Justice Scalia on what it means to be an American

Terry EastlandUncategorized

In writing this piece for The Weekly Standard, I was reminded of Scalia’s eloquent concurrence in the 1995 Adarand case, which concerned the constitutionality of race preferences in government contracting: “To pursue the concept of racial entitlement — even for the most admirable and benign of purposes — is to reinforce and preserve for future mischief the way of thinking that produced race slavery, race privilege and race hatred. In the eyes of government, we are just one race here. It is American.”
Published last week, Scalia Speaks is a collection of the justice’s speeches edited by his son Christopher and the lawyer Ed Whelan. The book has six parts, the first of which is “On the American People and Ethnicity.”

I was surprised that the book begins with speeches on those topics, instead of something on the law. But on second thought, I saw the logic: Scalia was an American of Italian heritage before he was anything else, and he gave a lot of thought to what it means to be an American.

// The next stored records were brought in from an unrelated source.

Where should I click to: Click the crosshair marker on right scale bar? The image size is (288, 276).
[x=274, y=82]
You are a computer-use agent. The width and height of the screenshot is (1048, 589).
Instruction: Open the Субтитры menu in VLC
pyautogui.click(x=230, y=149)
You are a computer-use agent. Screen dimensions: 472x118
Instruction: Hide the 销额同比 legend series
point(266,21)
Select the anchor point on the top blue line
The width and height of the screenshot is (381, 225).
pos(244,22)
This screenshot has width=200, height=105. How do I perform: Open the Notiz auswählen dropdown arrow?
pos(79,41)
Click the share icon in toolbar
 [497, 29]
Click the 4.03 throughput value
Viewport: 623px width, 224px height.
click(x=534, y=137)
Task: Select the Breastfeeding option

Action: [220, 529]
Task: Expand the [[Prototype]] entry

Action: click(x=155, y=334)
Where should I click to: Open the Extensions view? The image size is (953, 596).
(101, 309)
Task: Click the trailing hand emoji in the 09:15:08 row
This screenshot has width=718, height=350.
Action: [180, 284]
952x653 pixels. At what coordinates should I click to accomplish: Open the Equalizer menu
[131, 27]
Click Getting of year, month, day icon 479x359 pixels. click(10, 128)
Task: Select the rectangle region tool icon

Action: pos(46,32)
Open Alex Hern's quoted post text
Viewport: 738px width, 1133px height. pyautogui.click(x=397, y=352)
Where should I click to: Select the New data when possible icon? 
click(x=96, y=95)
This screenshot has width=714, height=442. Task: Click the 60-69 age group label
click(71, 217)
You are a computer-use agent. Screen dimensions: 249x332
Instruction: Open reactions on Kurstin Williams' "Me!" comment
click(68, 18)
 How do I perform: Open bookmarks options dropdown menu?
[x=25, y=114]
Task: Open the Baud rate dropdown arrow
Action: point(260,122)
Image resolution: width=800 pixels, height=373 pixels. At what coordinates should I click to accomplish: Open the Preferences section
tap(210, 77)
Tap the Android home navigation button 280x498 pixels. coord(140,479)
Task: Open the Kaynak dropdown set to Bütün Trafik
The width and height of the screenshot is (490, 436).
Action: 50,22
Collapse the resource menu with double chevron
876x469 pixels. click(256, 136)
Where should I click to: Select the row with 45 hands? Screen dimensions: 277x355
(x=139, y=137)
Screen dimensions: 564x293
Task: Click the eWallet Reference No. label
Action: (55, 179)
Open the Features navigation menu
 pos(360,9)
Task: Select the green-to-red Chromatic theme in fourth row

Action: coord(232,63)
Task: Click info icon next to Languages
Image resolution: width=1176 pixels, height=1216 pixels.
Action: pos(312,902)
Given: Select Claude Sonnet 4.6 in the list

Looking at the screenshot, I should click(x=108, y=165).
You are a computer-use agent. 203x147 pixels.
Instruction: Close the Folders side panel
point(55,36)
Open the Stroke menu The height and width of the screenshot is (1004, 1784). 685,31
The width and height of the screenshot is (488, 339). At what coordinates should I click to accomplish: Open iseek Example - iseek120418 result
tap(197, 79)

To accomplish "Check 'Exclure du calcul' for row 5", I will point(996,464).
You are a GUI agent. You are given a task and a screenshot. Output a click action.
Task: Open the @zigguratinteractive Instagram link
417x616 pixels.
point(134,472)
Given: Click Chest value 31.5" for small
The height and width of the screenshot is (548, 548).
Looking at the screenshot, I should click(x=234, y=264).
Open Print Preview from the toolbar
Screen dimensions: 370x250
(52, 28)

His essential point is this:

“What makes an American . . . is not the name or the blood or even the place of birth but the belief in the principles of freedom and equality that this country stands for.” A belief, no less. This is not exactly how peoples have been “made” over time, with blood and place of birth the usual criteria for determining who is what.

Scalia tells an audience of Italian heritage that they can be proud of it—“as the Irish can of theirs and the Jews of theirs—without feeling any less than 100 percent American because of that.”

Scalia sees America as exceptional: “One of the strengths of this great country,” he tells an audience, “one of the reasons we really are a symbol of light and hope for the world, is the way in which people of different faiths, different races, different national origins, have come together and learned—not merely to tolerate one another, because I think that is too stingy a word for what we have achieved—but to respect and love one another.”

This is Scalia’s rendering of the “melting pot,” with people of different faiths and races included, and a bit of an almost Bushian preachment about loving one another added in. Scalia is less the realist in that sentence than a positive thinker.

The deeper thought that this part of the book occasions is that the American people are still conducting their unique experiment in constitutional self-government. It has survived so far.